分娩施設の選択において,分娩時輸血リスク評価は重要である.今回,妊娠初期の問診で単胎分娩時の大量出血と輸血リスクが評価可能かを検討した.
2010年7月から2014年1月の間,当院で妊娠初期リスクスコアを評価し,22週以降に分娩となった単胎妊娠3,449名を,低リスク群1,131名,中リスク群1,105名,高リスク群1,213名に層別化し,分娩時大量出血例および輸血施行例数を調べた.

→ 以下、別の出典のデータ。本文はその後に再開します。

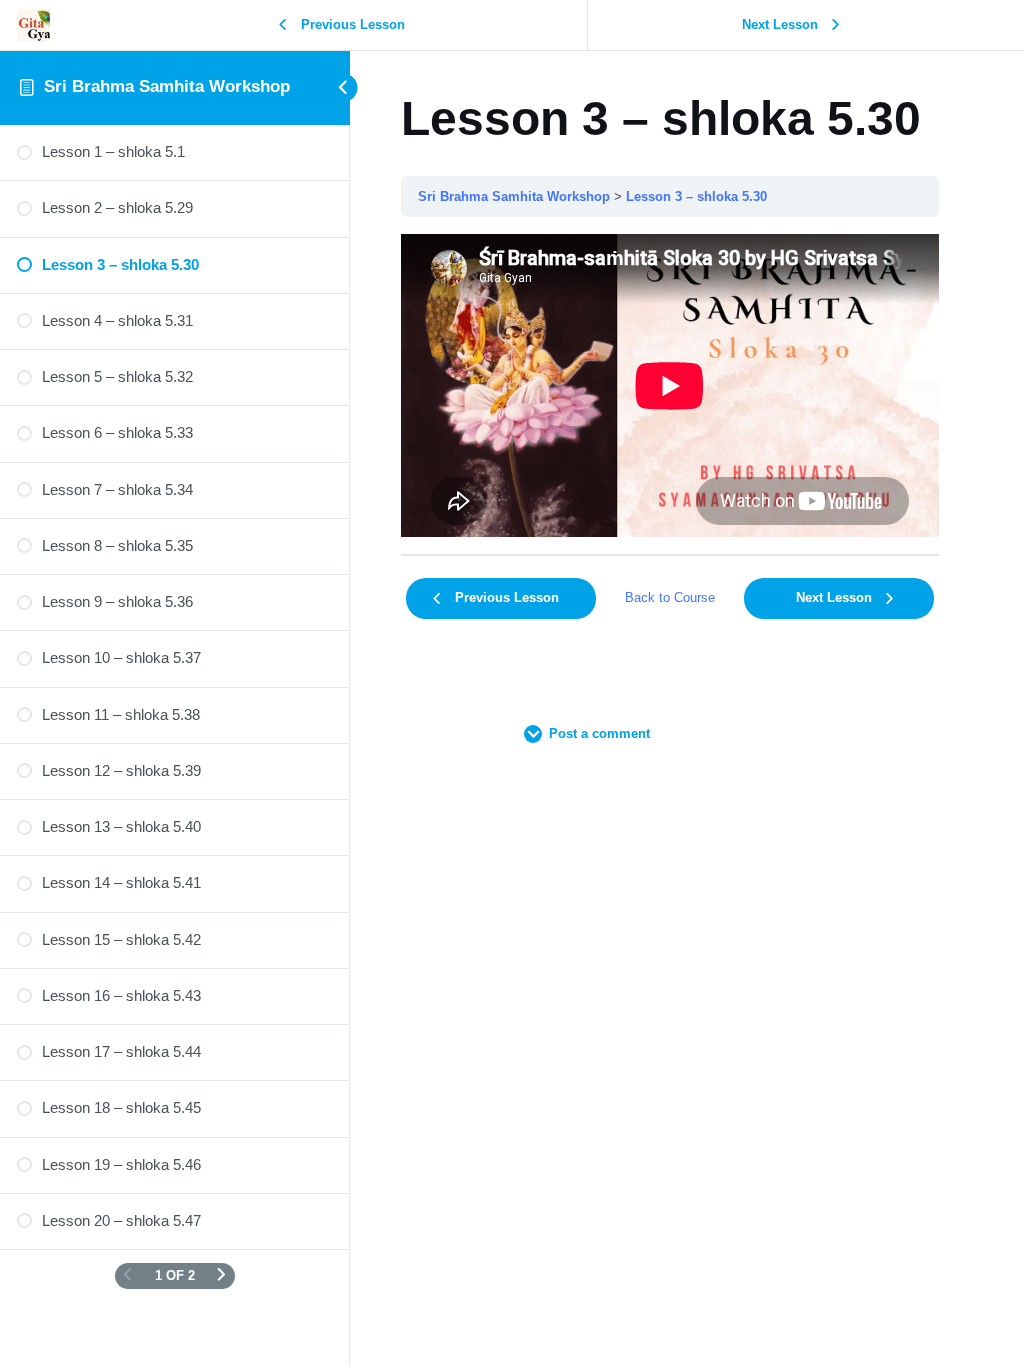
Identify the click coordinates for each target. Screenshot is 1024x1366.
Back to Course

母体背景は,年齢(中央値(範囲)以下同様)32歳(15~46),分娩週数39週(22~42),初産54%,帝王切開29%,器械分娩8%であった.分娩時大量出血率は,低リスク群で1.3%(15名),中リスク群で2.5%(28名),高リスク群で5.0%(64名)であった.低リスク群と比して,中リスク群(OR=1.9, 95%CI 1.04~3.61, p=0.038)と高リスク群(OR=4.1, 95%CI 2.36~7.26, p<0.001)は有意に分娩時大量出血率が高かった.分娩時輸血率は低リスク群で0.3%(3名),中リスク群で0.8%(9名),高リスク群で1.5%(18名)であった.低リスク群と比して,高リスク群は輸血率が有意に高かった(OR=5.6, 95%CI 1.75~17.78, p=0.02).
妊娠初期の問診で,単胎分娩時の大量出血と輸血リスクが評価可能であることが示唆された.